(PROVIDED RECORDS Opens)
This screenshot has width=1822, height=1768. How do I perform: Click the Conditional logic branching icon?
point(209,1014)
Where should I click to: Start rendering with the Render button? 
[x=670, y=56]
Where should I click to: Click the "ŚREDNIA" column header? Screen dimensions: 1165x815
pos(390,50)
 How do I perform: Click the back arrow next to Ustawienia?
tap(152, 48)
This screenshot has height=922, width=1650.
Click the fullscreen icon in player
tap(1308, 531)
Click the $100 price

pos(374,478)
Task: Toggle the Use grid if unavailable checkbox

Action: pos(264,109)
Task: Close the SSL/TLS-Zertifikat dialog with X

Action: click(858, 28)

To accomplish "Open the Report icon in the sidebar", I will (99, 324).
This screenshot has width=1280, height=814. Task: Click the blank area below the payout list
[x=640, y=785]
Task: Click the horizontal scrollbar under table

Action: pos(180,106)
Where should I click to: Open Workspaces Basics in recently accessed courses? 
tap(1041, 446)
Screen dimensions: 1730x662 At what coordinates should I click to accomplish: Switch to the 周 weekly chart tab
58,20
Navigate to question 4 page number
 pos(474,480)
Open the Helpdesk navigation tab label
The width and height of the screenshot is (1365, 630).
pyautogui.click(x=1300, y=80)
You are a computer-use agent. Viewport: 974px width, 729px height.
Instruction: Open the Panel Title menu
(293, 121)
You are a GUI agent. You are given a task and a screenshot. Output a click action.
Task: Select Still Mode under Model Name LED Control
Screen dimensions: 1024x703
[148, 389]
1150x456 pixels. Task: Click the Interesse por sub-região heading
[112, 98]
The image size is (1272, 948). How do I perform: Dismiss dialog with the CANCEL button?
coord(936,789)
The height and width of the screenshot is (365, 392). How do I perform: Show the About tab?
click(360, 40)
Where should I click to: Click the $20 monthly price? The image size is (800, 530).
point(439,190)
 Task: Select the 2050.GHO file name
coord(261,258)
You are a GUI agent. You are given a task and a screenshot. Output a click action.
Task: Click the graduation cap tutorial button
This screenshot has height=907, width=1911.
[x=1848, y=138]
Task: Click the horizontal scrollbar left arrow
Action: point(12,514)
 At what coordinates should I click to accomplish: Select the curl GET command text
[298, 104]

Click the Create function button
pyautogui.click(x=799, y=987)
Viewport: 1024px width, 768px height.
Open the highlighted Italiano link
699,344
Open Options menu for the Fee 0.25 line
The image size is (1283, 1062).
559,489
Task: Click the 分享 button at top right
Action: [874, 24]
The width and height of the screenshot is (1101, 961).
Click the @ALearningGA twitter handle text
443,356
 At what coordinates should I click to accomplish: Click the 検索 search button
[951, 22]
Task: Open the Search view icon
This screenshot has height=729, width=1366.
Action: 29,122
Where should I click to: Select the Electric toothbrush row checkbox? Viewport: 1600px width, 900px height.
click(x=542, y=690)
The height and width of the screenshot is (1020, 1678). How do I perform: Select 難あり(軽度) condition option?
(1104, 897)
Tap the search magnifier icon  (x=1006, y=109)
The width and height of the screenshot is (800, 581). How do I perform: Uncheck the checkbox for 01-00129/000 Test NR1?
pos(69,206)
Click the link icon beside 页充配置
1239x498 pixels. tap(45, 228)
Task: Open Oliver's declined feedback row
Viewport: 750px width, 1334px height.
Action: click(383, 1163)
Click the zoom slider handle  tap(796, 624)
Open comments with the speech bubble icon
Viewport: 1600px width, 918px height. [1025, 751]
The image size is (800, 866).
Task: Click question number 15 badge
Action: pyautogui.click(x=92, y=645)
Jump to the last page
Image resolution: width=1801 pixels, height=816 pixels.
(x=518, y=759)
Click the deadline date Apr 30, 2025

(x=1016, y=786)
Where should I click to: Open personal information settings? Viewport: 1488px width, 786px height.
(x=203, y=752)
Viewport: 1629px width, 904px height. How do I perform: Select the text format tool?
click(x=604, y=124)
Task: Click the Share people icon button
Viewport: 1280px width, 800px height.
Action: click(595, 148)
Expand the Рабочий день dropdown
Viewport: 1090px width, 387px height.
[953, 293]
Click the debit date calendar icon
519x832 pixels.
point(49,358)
(PROVIDED RECORDS Closes)
**WORK TASK:** From the records above, quote only the lines running from the line with "Where should I click to: Start" to the line with "You are a computer-use", both lines included.

**YOUR RESPONSE:**
Where should I click to: Start rendering with the Render button? 
[x=670, y=56]
Where should I click to: Click the "ŚREDNIA" column header? Screen dimensions: 1165x815
pos(390,50)
 How do I perform: Click the back arrow next to Ustawienia?
tap(152, 48)
This screenshot has height=922, width=1650.
Click the fullscreen icon in player
tap(1308, 531)
Click the $100 price

pos(374,478)
Task: Toggle the Use grid if unavailable checkbox

Action: pos(264,109)
Task: Close the SSL/TLS-Zertifikat dialog with X

Action: click(858, 28)

To accomplish "Open the Report icon in the sidebar", I will (99, 324).
This screenshot has width=1280, height=814. Task: Click the blank area below the payout list
[x=640, y=785]
Task: Click the horizontal scrollbar under table

Action: pos(180,106)
Where should I click to: Open Workspaces Basics in recently accessed courses? 
tap(1041, 446)
Screen dimensions: 1730x662 At what coordinates should I click to accomplish: Switch to the 周 weekly chart tab
58,20
Navigate to question 4 page number
 pos(474,480)
Open the Helpdesk navigation tab label
The width and height of the screenshot is (1365, 630).
pyautogui.click(x=1300, y=80)
You are a computer-use agent. Viewport: 974px width, 729px height.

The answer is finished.